● **Task to carry out**: Across all entries below, how many lines include "give"? Answer with the number alone.

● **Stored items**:
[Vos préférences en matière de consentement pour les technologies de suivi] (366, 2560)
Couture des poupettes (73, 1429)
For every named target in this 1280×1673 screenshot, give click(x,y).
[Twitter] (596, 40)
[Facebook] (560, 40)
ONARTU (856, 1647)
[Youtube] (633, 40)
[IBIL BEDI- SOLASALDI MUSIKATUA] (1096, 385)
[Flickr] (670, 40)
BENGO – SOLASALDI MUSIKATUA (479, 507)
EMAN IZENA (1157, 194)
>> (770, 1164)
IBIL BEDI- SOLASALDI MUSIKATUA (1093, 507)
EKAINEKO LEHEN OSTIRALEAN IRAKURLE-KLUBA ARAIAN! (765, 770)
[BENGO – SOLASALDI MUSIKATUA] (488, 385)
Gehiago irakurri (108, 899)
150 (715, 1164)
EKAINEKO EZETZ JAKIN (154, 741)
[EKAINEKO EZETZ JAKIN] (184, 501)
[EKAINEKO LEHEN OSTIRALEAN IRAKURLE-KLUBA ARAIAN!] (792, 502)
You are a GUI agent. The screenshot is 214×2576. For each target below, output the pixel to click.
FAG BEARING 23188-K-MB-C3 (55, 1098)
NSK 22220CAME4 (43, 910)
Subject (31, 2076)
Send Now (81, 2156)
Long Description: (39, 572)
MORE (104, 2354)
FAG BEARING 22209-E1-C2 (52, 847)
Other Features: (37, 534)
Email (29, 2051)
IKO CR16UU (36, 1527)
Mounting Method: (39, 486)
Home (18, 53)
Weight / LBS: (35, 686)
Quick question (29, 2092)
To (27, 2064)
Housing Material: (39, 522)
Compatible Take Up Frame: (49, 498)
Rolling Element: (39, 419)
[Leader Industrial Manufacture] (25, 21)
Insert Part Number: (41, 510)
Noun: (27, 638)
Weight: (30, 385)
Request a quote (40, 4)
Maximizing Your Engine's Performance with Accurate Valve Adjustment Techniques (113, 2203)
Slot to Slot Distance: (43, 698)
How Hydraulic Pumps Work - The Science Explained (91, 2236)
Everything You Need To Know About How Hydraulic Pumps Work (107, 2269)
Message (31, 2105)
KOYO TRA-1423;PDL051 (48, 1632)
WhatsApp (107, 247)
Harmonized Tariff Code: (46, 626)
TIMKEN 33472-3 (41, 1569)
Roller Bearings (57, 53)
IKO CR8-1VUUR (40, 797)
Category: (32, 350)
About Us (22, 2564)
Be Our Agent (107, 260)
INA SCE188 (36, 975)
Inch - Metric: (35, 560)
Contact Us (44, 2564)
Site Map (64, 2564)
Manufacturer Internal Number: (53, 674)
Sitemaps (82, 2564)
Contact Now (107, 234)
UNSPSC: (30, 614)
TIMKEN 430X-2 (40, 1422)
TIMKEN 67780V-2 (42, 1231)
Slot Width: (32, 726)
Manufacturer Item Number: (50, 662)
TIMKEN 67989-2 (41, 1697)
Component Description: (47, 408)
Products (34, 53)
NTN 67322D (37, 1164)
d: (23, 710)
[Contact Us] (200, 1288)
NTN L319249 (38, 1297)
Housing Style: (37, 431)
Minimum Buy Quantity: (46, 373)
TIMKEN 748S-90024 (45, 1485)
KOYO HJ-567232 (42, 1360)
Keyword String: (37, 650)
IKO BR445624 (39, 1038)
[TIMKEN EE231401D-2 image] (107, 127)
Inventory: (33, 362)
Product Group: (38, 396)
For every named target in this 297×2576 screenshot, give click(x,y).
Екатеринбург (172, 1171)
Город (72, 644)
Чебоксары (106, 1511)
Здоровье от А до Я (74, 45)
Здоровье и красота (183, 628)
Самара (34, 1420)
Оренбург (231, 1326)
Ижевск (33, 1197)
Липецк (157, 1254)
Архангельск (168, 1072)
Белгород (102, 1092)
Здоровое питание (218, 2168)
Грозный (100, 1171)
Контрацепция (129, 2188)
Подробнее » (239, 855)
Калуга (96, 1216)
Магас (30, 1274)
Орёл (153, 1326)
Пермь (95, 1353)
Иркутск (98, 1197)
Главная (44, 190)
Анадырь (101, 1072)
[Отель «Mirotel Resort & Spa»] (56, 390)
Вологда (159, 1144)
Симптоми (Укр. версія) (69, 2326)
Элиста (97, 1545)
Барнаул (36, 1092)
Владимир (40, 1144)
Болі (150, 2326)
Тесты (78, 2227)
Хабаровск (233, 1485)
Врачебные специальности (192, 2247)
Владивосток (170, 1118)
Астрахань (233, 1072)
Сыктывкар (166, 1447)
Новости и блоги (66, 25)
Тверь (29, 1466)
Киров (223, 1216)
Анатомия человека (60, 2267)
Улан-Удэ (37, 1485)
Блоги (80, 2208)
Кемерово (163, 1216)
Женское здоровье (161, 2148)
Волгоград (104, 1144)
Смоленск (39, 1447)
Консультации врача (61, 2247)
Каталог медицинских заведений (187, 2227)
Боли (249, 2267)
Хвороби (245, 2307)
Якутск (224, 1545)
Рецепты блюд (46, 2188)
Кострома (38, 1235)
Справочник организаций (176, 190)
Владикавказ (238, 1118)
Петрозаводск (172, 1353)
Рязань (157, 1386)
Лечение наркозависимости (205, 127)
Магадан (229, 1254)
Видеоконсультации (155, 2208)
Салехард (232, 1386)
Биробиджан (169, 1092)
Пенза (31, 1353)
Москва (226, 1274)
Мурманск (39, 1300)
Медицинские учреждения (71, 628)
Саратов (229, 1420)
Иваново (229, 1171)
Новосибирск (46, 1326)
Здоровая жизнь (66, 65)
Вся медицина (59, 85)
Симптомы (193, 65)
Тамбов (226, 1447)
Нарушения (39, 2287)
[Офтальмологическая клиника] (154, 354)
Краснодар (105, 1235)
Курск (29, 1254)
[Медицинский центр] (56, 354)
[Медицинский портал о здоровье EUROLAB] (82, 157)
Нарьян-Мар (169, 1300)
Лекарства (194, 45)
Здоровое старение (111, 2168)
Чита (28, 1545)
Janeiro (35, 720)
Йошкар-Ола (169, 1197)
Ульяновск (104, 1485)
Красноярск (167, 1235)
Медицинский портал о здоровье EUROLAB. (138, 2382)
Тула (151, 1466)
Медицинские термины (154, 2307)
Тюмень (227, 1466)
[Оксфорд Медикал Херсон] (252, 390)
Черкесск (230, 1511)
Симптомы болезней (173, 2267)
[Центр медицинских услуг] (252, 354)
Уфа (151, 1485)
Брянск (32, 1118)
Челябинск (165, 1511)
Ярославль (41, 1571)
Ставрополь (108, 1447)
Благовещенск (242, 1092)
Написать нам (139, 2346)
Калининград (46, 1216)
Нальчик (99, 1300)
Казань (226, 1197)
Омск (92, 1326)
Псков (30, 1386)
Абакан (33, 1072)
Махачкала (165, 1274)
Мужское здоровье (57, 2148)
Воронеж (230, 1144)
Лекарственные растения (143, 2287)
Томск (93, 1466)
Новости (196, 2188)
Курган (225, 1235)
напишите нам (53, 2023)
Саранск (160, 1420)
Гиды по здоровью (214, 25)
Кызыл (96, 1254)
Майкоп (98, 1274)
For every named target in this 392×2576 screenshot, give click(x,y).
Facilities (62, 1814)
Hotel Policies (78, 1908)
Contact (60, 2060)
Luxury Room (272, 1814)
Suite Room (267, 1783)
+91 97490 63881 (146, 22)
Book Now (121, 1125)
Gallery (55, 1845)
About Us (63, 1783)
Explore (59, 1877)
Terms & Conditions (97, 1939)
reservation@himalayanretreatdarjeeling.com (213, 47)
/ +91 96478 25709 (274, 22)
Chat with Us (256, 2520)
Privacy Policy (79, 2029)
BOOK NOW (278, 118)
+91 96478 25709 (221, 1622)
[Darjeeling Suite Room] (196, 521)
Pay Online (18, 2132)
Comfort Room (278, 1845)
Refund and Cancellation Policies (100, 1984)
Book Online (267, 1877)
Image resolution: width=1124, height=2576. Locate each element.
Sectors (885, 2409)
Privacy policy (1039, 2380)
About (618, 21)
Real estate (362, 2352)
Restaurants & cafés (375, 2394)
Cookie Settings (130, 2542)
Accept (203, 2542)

● **Response to the exercise**: 3